• Request
Express each line of the records below as one string in a JSON list, skipping blank lines.

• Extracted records
□ □ □
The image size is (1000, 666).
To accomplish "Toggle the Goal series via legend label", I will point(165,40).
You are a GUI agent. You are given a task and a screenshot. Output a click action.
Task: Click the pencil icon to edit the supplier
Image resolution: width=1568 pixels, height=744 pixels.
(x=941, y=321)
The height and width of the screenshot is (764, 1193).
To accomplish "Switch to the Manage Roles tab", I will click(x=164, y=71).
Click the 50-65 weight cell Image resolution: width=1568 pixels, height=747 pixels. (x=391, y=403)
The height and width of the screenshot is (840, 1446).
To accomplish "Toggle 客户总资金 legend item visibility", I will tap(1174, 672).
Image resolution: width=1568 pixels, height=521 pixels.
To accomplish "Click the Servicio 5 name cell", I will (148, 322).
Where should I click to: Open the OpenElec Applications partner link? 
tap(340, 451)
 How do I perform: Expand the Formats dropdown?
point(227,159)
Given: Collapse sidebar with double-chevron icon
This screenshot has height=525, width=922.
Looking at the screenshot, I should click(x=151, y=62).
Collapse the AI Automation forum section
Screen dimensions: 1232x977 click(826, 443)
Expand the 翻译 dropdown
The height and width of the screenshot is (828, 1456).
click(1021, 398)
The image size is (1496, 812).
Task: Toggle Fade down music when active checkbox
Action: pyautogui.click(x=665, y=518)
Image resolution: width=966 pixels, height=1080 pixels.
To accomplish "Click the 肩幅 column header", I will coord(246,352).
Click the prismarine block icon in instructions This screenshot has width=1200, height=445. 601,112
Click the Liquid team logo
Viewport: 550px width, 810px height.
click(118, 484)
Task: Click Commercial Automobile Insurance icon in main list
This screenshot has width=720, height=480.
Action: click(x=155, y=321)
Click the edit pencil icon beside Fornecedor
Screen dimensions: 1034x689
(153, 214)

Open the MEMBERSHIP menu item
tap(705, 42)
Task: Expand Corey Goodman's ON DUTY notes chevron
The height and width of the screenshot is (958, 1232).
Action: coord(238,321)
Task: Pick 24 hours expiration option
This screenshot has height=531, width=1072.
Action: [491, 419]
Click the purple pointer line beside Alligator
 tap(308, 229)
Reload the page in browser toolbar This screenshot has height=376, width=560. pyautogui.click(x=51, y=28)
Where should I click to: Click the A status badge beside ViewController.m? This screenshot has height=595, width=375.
□ □ □
• Answer to the problem
[
  "The image size is (1000, 666).",
  "To accomplish \"Toggle the Goal series via legend label\", I will point(165,40).",
  "You are a GUI agent. You are given a task and a screenshot. Output a click action.",
  "Task: Click the pencil icon to edit the supplier",
  "Image resolution: width=1568 pixels, height=744 pixels.",
  "(x=941, y=321)",
  "The height and width of the screenshot is (764, 1193).",
  "To accomplish \"Switch to the Manage Roles tab\", I will click(x=164, y=71).",
  "Click the 50-65 weight cell Image resolution: width=1568 pixels, height=747 pixels. (x=391, y=403)",
  "The height and width of the screenshot is (840, 1446).",
  "To accomplish \"Toggle 客户总资金 legend item visibility\", I will tap(1174, 672).",
  "Image resolution: width=1568 pixels, height=521 pixels.",
  "To accomplish \"Click the Servicio 5 name cell\", I will (148, 322).",
  "Where should I click to: Open the OpenElec Applications partner link? ",
  "tap(340, 451)",
  " How do I perform: Expand the Formats dropdown?",
  "point(227,159)",
  "Given: Collapse sidebar with double-chevron icon",
  "This screenshot has height=525, width=922.",
  "Looking at the screenshot, I should click(x=151, y=62).",
  "Collapse the AI Automation forum section",
  "Screen dimensions: 1232x977 click(826, 443)",
  "Expand the 翻译 dropdown",
  "The height and width of the screenshot is (828, 1456).",
  "click(1021, 398)",
  "The image size is (1496, 812).",
  "Task: Toggle Fade down music when active checkbox",
  "Action: pyautogui.click(x=665, y=518)",
  "Image resolution: width=966 pixels, height=1080 pixels.",
  "To accomplish \"Click the 肩幅 column header\", I will coord(246,352).",
  "Click the prismarine block icon in instructions This screenshot has width=1200, height=445. 601,112",
  "Click the Liquid team logo",
  "Viewport: 550px width, 810px height.",
  "click(118, 484)",
  "Task: Click Commercial Automobile Insurance icon in main list",
  "This screenshot has width=720, height=480.",
  "Action: click(x=155, y=321)",
  "Click the edit pencil icon beside Fornecedor",
  "Screen dimensions: 1034x689",
  "(153, 214)",
  "Open the MEMBERSHIP menu item",
  "tap(705, 42)",
  "Task: Expand Corey Goodman's ON DUTY notes chevron",
  "The height and width of the screenshot is (958, 1232).",
  "Action: coord(238,321)",
  "Task: Pick 24 hours expiration option",
  "This screenshot has height=531, width=1072.",
  "Action: [491, 419]",
  "Click the purple pointer line beside Alligator",
  " tap(308, 229)",
  "Reload the page in browser toolbar This screenshot has height=376, width=560. pyautogui.click(x=51, y=28)",
  "Where should I click to: Click the A status badge beside ViewController.m? This screenshot has height=595, width=375."
]